This story originally appeared on Massive Science, an editorial partner site that publishes science stories by scientists. Subscribe to their newsletter to get even more science sent straight to you.   

Why do we have daylight saving time (DST), when it seems like it is constantly the butt of jokes? Why do we even have it if it appears to be bad for our health?

It's an old joke. One idea for DST was presented in 1784 by Benjamin Franklin in a satirical essay in the Journal de Paris as a way to save on candle wax. It was first implemented in Europe and the US during World War I. 

The implementation of DST has, across the last hundred years, been supported by purported reductions in energy usage and increases in daily productivity. While in the US it has taken a few different forms, in 1966 the Uniform Time Act cemented the current schedule of six months of standard time and six months of DST.

Other arguments in favor of DST are that it allows people more time to enjoy leisure activities during the summer months and that it leads to an increase in physical activity — but all of these remain controversial.

A 2014 study did not find any difference in activity patterns between people living in Colorado, Utah, and New Mexico and residents of Arizona, a state which does not observe DST. Studies on energy usage have also had mixed results: one showed moderate savings in energy spending in Norway and Sweden, while another showed an increase in energy spending in Indiana.

However, these results are hard to tease apart from natural energy savings that occur in months where people spend more time outside, regardless of DST.

Work and play are one thing, but it also matters that our bodies naturally run on approximately 24-hour cycles. Just like we have time zones so that we can keep timing consistent across the world, we also each have a system in our body that helps keep our physiological timing in check. 

This "master" clock is in the brain's hypothalamus and is called the suprachiasmatic nucleus (SCN). It can sync time throughout the body through hormonal and chemical signals.

Our internal clocks regulate many bodily processes that we know are important for health, such as our sleep-wake cycles, and regulate the physiology of our body in several ways, from our liver function to our immune system.

These clocks are disrupted in many of the most devastating human diseases, such as cancer, diabetes, neurodegenerative disorders (i.e. Alzheimer's disease), psychiatric disorders, and heart disease.

What sets the time for the SCN? There are many environmental cues that keep us "on time", such as temperature, food, and socialization, but one of the most important is light.

The SCN receives input from specialized cells in the retina that relay light as a signal that the SCN can communicate to the rest of the body. Thus, light disruption can have catastrophic effects on the functionality of our biological clocks.

We are now gaining insight into the importance of keeping a healthy biological clock as a way to prevent, slow down, and even treat disease. And as we do, it is becoming clear that DST is harmful to our health.

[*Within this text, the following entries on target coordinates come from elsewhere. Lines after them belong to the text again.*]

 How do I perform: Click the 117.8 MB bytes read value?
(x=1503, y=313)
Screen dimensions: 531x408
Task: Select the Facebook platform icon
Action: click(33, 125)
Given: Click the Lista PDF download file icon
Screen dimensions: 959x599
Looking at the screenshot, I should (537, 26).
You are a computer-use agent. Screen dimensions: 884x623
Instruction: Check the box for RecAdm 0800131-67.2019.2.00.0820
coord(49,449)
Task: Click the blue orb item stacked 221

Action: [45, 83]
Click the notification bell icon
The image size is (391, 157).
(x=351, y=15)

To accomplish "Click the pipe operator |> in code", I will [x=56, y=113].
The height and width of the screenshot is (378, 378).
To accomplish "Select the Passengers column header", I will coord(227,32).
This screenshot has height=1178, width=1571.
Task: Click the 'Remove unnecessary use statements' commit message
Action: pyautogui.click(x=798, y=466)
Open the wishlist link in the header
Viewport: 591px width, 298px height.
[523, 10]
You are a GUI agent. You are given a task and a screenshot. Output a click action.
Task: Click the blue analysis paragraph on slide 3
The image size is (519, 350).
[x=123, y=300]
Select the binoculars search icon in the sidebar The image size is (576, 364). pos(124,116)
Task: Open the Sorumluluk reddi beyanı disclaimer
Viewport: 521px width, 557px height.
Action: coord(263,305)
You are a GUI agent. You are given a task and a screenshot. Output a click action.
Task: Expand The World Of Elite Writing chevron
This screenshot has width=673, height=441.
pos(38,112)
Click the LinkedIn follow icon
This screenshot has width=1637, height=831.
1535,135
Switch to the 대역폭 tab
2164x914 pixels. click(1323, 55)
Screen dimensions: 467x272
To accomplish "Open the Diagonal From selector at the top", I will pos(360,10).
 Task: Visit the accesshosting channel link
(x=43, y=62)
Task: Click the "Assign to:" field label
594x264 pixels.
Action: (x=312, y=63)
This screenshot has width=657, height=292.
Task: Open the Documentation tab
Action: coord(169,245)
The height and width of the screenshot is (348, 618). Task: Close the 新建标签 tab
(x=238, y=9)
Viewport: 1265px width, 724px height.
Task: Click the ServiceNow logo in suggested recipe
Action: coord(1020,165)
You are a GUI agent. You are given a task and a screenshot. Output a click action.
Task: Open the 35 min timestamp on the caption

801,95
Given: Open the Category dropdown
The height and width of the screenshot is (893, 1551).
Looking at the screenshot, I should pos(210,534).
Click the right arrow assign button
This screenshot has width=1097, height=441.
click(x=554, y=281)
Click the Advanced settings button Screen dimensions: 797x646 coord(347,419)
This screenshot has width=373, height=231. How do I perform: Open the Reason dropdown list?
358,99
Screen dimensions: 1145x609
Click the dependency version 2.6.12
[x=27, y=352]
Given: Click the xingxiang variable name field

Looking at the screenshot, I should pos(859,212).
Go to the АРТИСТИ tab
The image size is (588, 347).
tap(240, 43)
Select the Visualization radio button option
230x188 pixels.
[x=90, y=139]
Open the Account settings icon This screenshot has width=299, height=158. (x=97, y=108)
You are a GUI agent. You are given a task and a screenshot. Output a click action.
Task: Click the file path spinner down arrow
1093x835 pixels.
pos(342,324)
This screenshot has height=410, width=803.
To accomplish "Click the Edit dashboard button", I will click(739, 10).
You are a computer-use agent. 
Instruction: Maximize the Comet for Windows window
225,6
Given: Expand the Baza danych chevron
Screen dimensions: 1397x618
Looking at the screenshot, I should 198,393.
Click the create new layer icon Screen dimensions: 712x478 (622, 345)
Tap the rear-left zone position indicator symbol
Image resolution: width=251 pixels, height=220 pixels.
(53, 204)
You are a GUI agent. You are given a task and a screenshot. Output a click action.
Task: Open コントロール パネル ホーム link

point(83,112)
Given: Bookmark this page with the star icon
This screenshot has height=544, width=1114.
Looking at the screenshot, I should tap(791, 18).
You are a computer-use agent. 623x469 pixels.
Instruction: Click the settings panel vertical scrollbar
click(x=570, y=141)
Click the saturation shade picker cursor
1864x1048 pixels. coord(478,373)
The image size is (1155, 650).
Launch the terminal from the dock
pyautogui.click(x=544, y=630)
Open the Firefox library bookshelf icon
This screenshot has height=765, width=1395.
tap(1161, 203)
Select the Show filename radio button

While the body clock gradually adjusts in response to light changes as the earth rotates and the seasons change, the sudden change of time that comes with the beginning and end of DST can have substantial impacts on our body.

Incidences of heart attacks increase around the time change in both spring and fall. Other examples of the poor health outcomes of DST include increases in traffic accidents, less sleep that can translate into higher workplace injury rates, and increases in emergency hospital visits. 

One study has also shown that people can not ever really adjust to DST, and that it interferes with our natural adaptation to the changing seasons. These acute effects permeate society and have both economic and physical costs to who inhabit places that use DST.

The chronic health effects of DST speak to a larger issue, which is that disrupting the body's natural rhythm negatively affects our health.

Our bodies use a plethora of signals to keep our body on time. Hormonal cycles (the increases and decreases in hormones across the day) are shifted by light, and when out of sync these can have profound effects on our ability to process the energy we need from food and even get a good night's rest. That's why jet lag can be so hard to recover from.

In a retrospective study, it was shown that during DST adolescents suffered from a large misalignment of their social and biological clocks and that this misalignment had an influence on sleep, mood, and behavior in the long term.

A discrepancy in social and biological clocks is associated with risk of endocrine and cardiovascular disorders. Even decrease in life expectancy can be attributed to biological clock disruption.

Should we then stick to standard time throughout the year, rather than have DST year-round? This comes down to the use of time zones. While we may need them to function in a global society, even time zones cause some people to live on a different time than "solar time," the time of day calculated from the sun's position in the sky.

A particular time zone's clock time is set most closely to the eastern edge of the time zone's solar time. So, even when on standard time, people on the western edge of that time zone can be misaligned about an hour from their local solar time (here's a calculator to determine your local solar time). This discrepancy is exacerbated even more during DST.

It has even been shown that cancer risk can increase depending on east-west positioning in a time zone. While standard time is not a perfect system, it is our best option to support biological clock alignment in a modern society where we can not just live based on the time of the sun.

There are negative health consequences to using DST, with very little benefit. Changing to year-round standard time is a relatively simple yet profoundly effective way to give people a chance to keep up a more coordinated biological clock.

Experts who have been studying biological clocks for decades agree. So when "falling back" tonight, let's hope that one day we will never have to spring forward again.